Glenn Bourke in his SB3 at Skandia Cowes Week 2006 - Glenn Bourke (Volvo Ocean Race CEO, 1992 Olympian for Australian Finn Class, 7 times World Champion and 3 times Laser Class World Champion)
Former Sydney boy Glenn Bourke has spent the past six years jetting around the world in high-profile and glamorous jobs. Nice work if you can get it, you might say, but you can have too much of a good thing. 'Last year I spent two-thirds of the year 268 days out of 365 in the air,' he said. 'That's a lot of time to be spending in planes. I was chronically jet-lagged.'
Glenn Bourke is now back in Australia for good or at least, for the foreseeable future as the newly appointed chief executive officer for Hamilton Island, the Oatley family's tourist resort in the Whitsundays. It's a plum job for the former professional sailor-turned-businessman who, over the past decade, has built up an impressive CV first as sailing venue and competition manager at the Sydney Olympics in 2000, followed by a string of chief executive's jobs.
After co-ordinating all aspects of the sailing regatta for the Olympics, Mr Bourke did stints as CEO of the Cruising Yacht Club of Australia and Germany's Illbruck Challenge, which won the 2001-02 Volvo Ocean Race. Then Volvo invited him to take on the chief executive's job for the event itself.
For the past five years he has been living in the south of England in Southampton, where the VOR headquarters is based, so the opportunity to go and live on a tropical island was a welcome change.
Since taking up the appointment and moving to Hamilton several weeks ago, he has been living in a Spanish-style villa, the former home of Queensland developer and entrepreneur Keith Williams, who began building the now-famous resort in the late 1970s. Bourke is relishing his new environment.

## TASKS
1) Reproduce word for word everything in the article on Glenn Bourke from "Since taking up" down to "his new environment.".
2) Write the next part of the article on Glenn Bourke, continuing on from its final sentence.

## ENTRIES SUPPLIED

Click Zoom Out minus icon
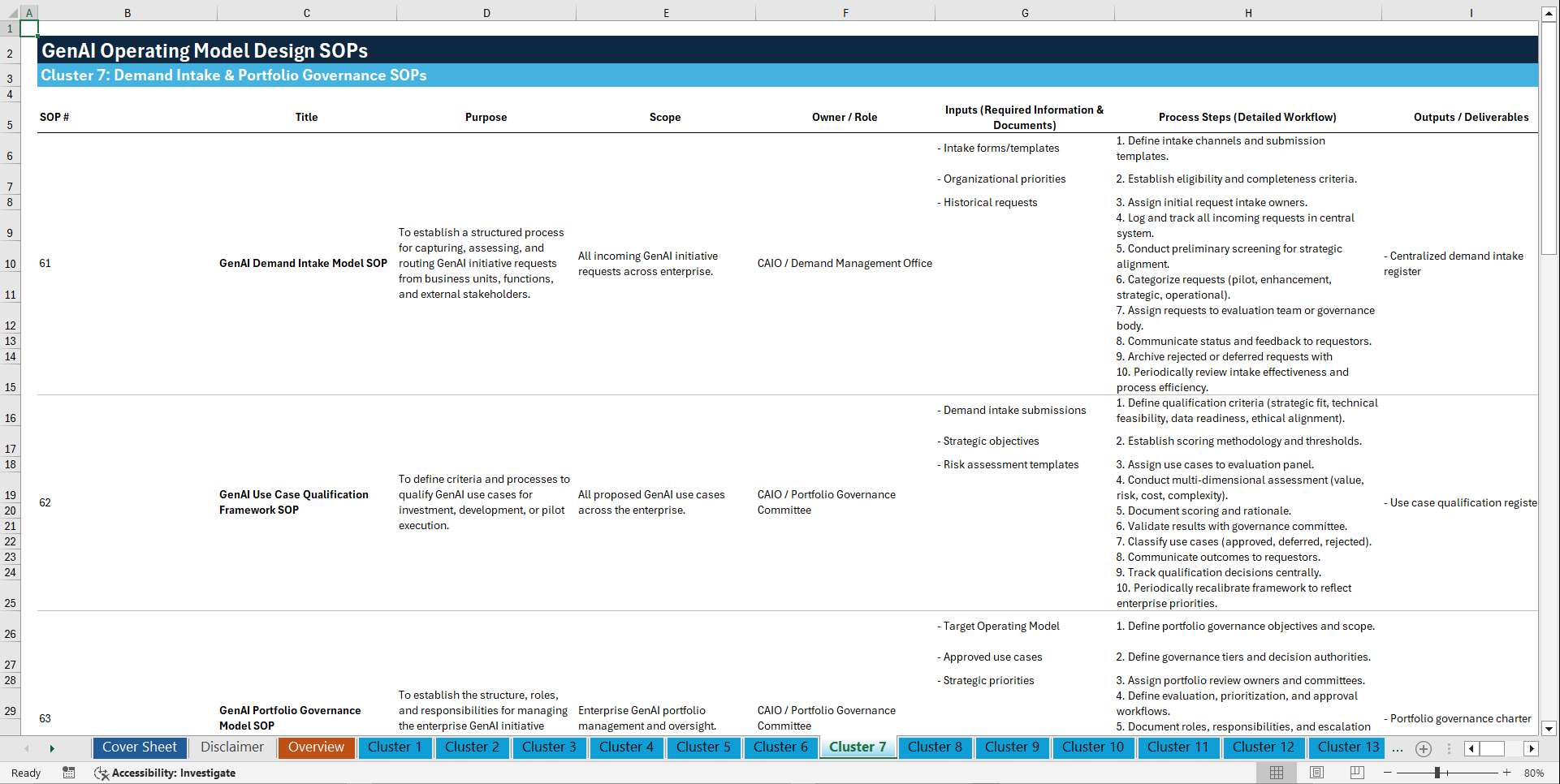 pos(1386,773)
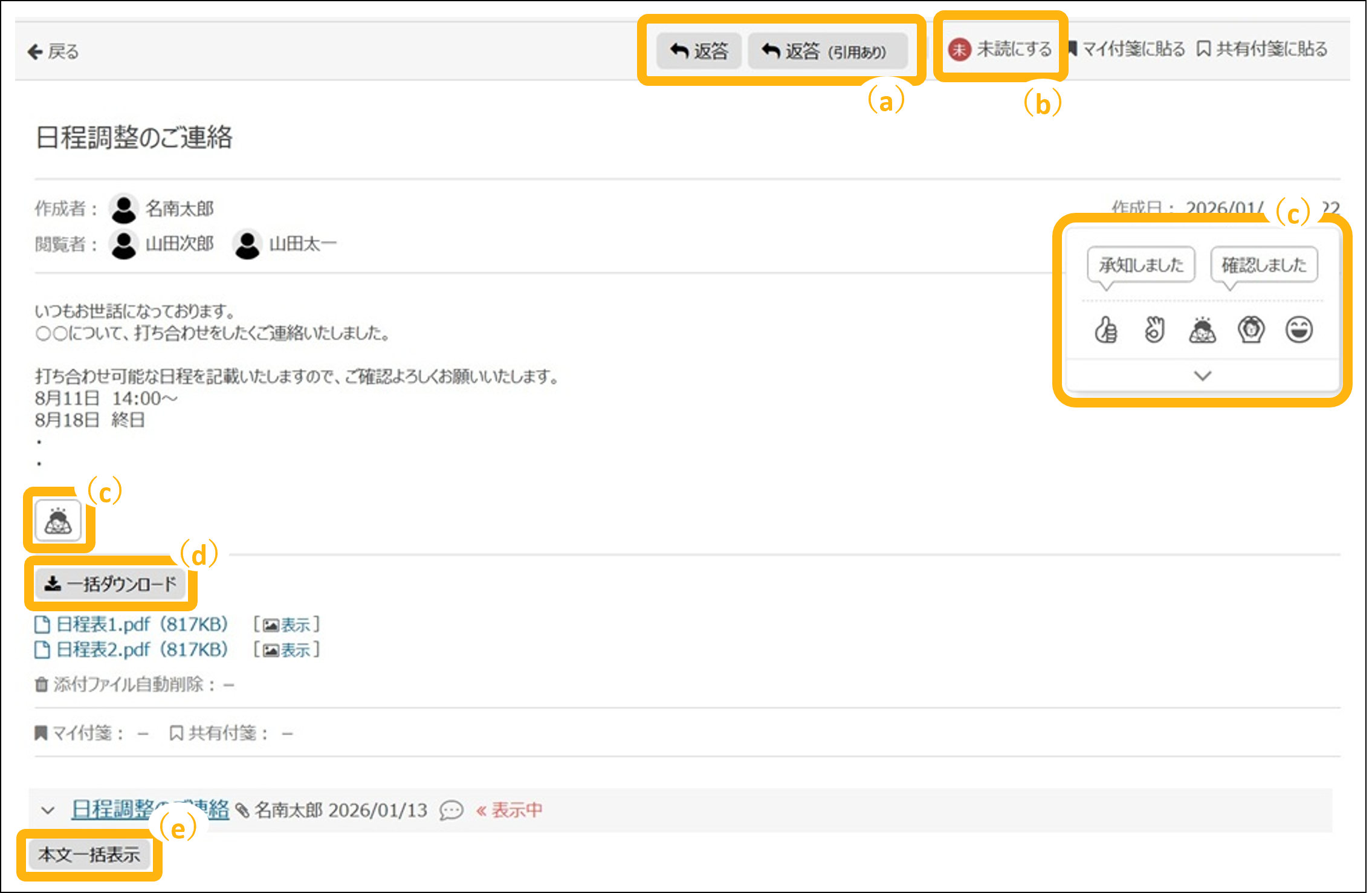Click the surprised face reaction icon
Screen dimensions: 1372x893
[1251, 330]
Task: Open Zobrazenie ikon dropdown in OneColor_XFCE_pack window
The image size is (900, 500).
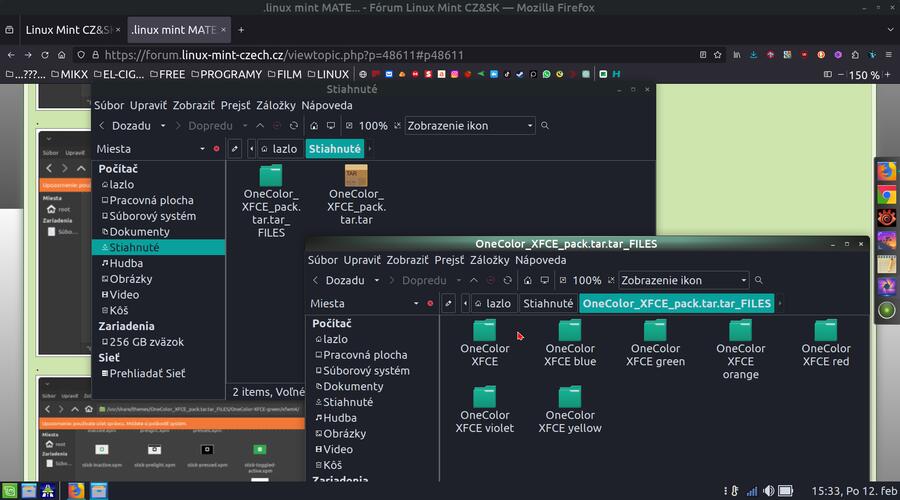Action: click(683, 281)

## ANSWERS TO EACH TASK
1)
Since taking up the appointment and moving to Hamilton several weeks ago, he has been living in a Spanish-style villa, the former home of Queensland developer and entrepreneur Keith Williams, who began building the now-famous resort in the late 1970s. Bourke is relishing his new environment.

2)
Volvo Ocean Race CEO Glenn Bourke at the The Future of the Volvo Ocean Race press conference
'It's such a pleasure looking out at the beautiful vistas of the Whitsundays after years of waking up to grey old England,' he said.
However, he had a less self-indulgent reason for the sea change. Perhaps the main reason he decided to look for a job back home was that he wanted to see more of his children, daughter Bailey, 11, and son Mitchell, 9, who live at Berry on the NSW south coast.
'They are approaching puberty and I wanted to be part of their life before that happened,' he said. 'I can do that now in a two-hour flight.'What do the children think of the idea of dad being 'boss' of a tropical island? 'The kids are as keen as mustard to come up on their first holiday at Hamilton. Bailey has already put in her order for 'a drink in a pineapple with one of those paper umbrellas',' Mr Bourke said.
Before he moved into the lofty realm of big business and big events Mr Bourke, who grew up on the northern beaches and still maintains a local bolthole an apartment at Queenscliff had made a big name for himself as a sailor, winning three Laser world championships on the trot in the late '80s before switching to the Finn dinghy and competing for Australia in the 1992 Barcelona Olympics.
He was back in Olympic mode for the Atlanta Games in 1996, this time as coach for the Australian team.
He also competed in two America's Cups first as part of Australia's unsuccessful defence of the Auld Mug in 1987 as trimmer for Kookaburra and then as challenger, calling tactics for OneAustralia in 1995. He was also coach for Team Dennis Conner, the New York Yacht Club's challenger for the 2002-03 Louis Vuitton Cup and America's Cup series in Auckland,
As the Sydney Olympics approached, Bourke began thinking about life after sailing. 'I was a bit bored with the professional circuit and was looking for something more solid,' he recalled. 'The job of competition manager for sailing at the Olympics came up, so I went to the Australian Yachting Federation (now Yachting Australia) and they agreed to support my application.'
The ease and grace with which he handled that job doubtless was a key factor in his subsequent appointments.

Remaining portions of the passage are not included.